The bigger the App Store has grown, the more controversy it has courted. Almost from the beginning, Apple faced scrutiny over its continually changing, sometimes opaque guidelines for submission. In 2010, the company blocked a Pulitzer Prize-winning cartoonist's app from the store, on the grounds that it "ridicules public figures"; after an outcry, Apple backed down. Later, The Wall Street Journal found that dozens of apps transmit data without a user's knowledge or awareness. This year, the company agreed to a $100 million settlement after parents alleged the company had made it too easy for their children to rack up hundreds of dollars in in-app purchases without their consent.

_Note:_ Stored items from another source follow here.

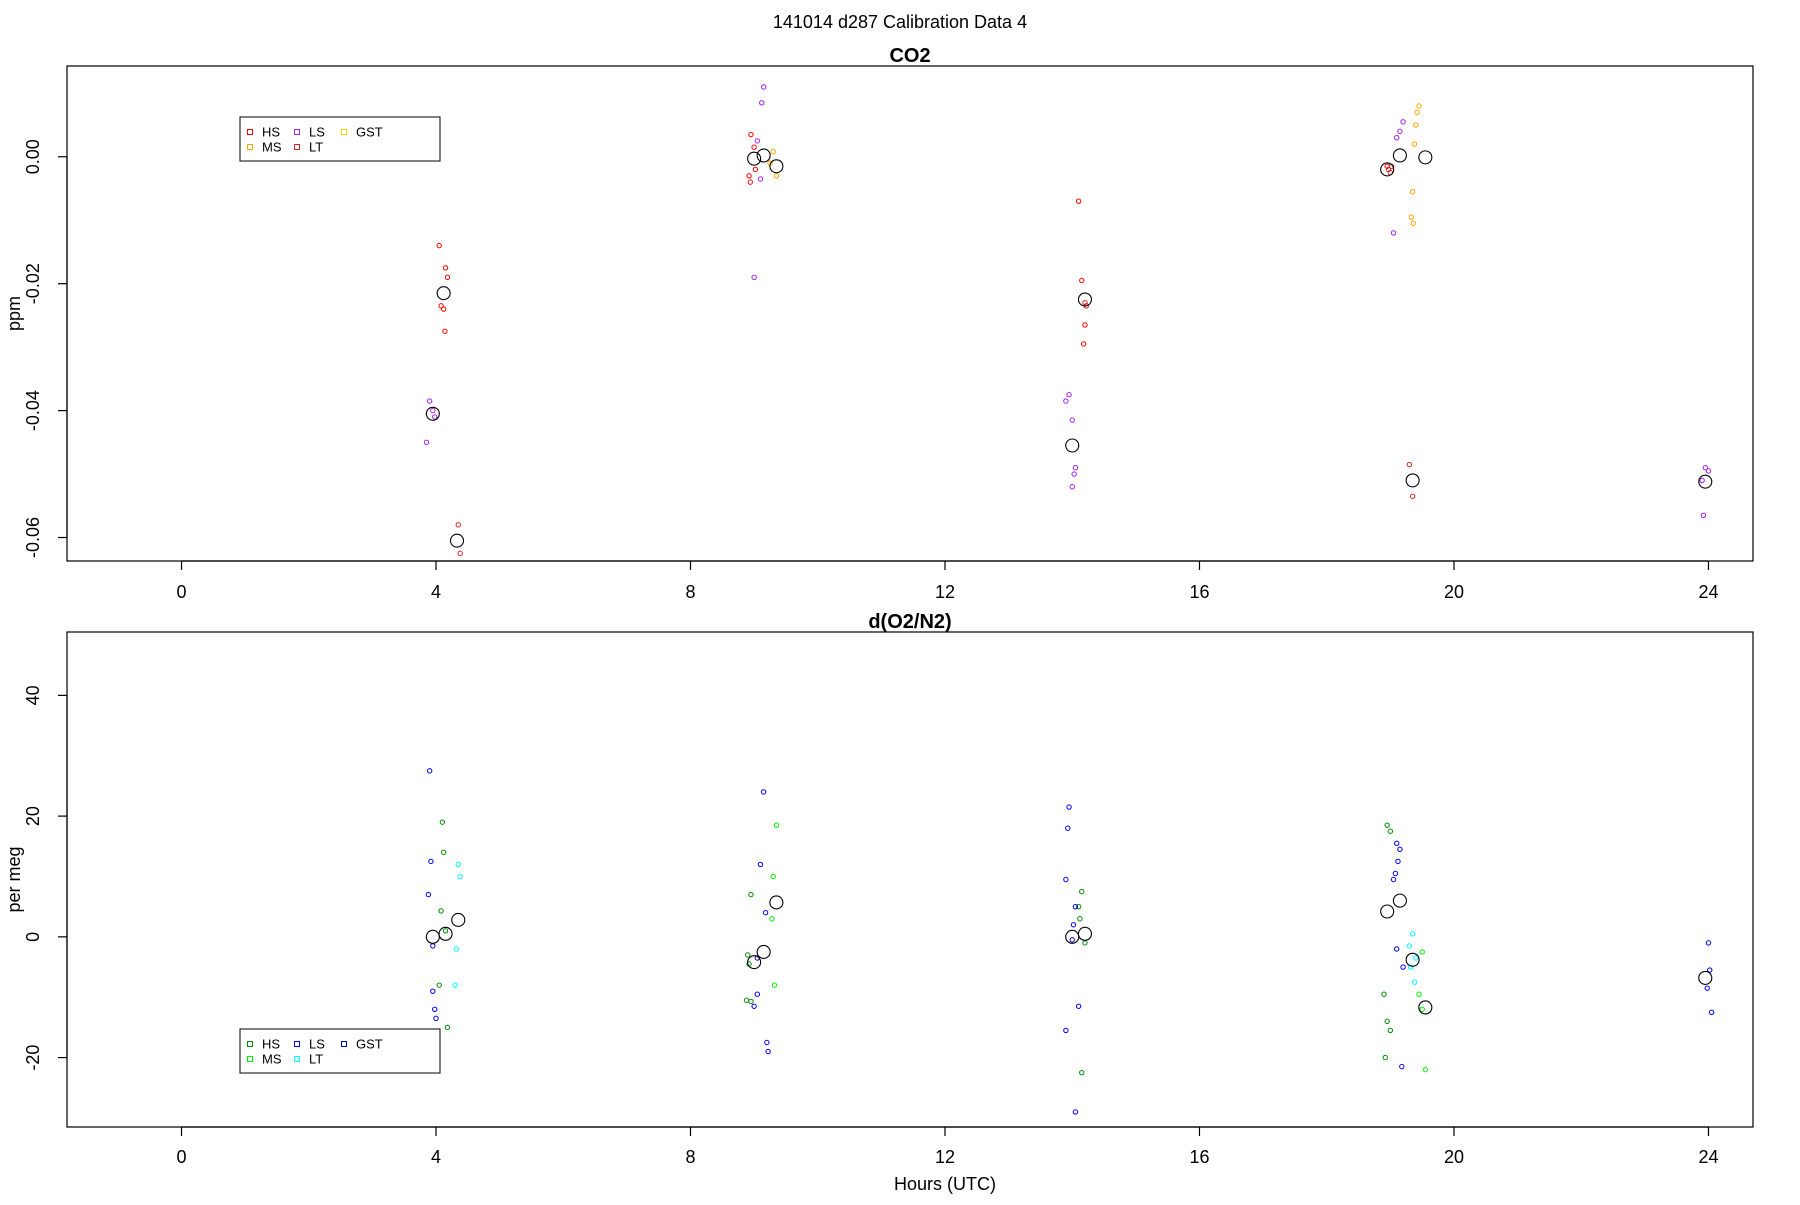 The width and height of the screenshot is (1800, 1205). I want to click on y-axis-title: ppm, so click(14, 314).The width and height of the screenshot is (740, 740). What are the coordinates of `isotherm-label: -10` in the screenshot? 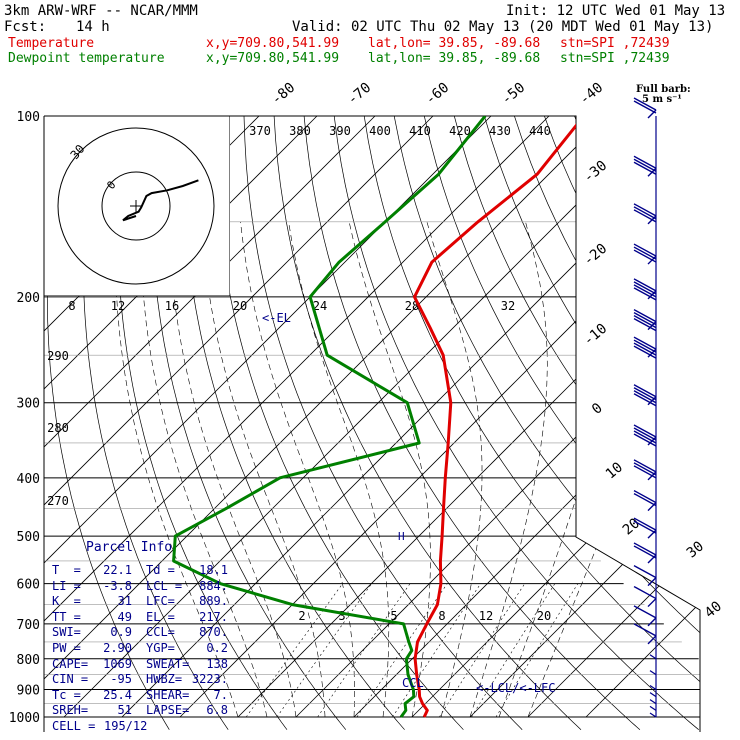 It's located at (596, 336). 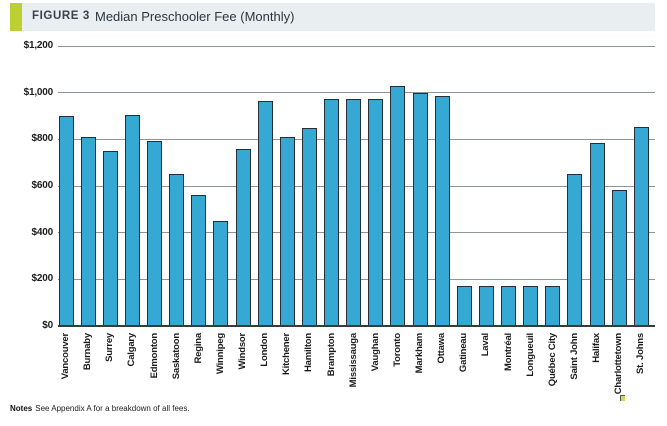 What do you see at coordinates (42, 232) in the screenshot?
I see `y-axis-tick-label: $400` at bounding box center [42, 232].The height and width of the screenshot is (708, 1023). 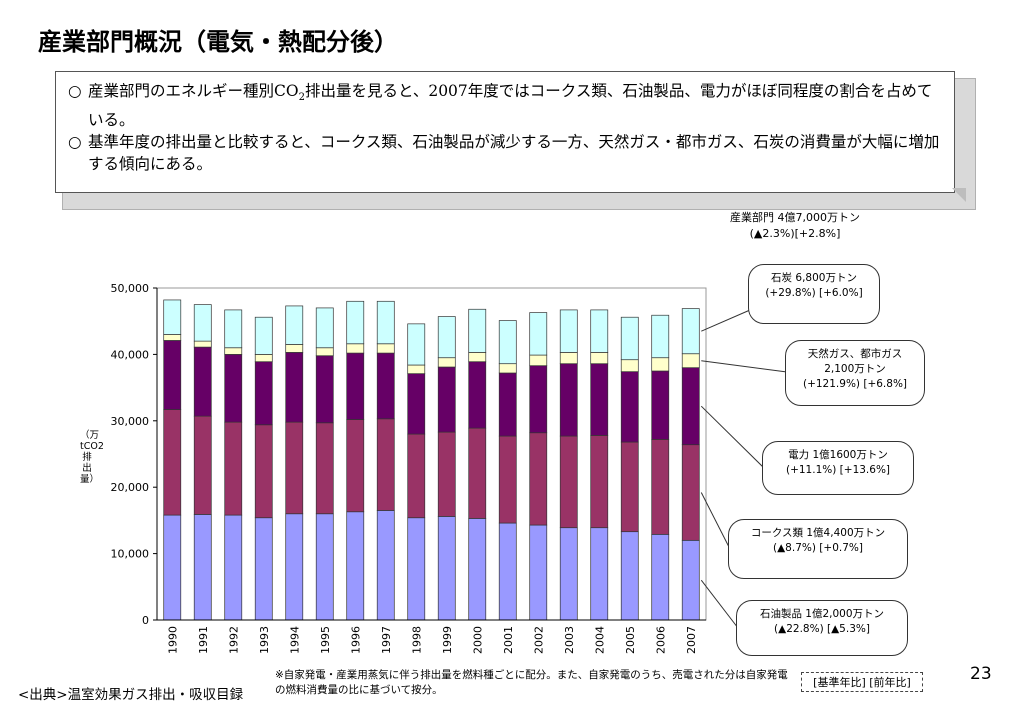 What do you see at coordinates (538, 572) in the screenshot?
I see `bar-segment-石油製品-2002` at bounding box center [538, 572].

Developers are quick to praise the App Store in public, but they also grumble about features it lacks that have been added by competing marketplaces: trial purchases, paid upgrades, and a way to respond to scathing reviews left on their apps, among others. And some venture capitalists say success in the App Store may be getting harder to come by. "We've gone from hundreds of applications to hundreds of thousands of applications, but that home screen on the iPhone only went from 20 slots to 24 slots," said Chi-Hua Chien, partner at Kleiner Perkins Caufield and Byer. "Think about that screen real estate as beachfront property — the beach isn't getting that much bigger, and there are a lot more people competing for that property."

Chien helps manage Kleiner Perkins' $200 million iFund, which has invested in mobile-focused companies including Twitter, Spotify, and Flipboard. He expects that plenty more innovation will be coming to the App Store and its peers. "We're still early in this evolution," he said. "The app store is a paradigm that is superior to the mobile web, and it's here to stay."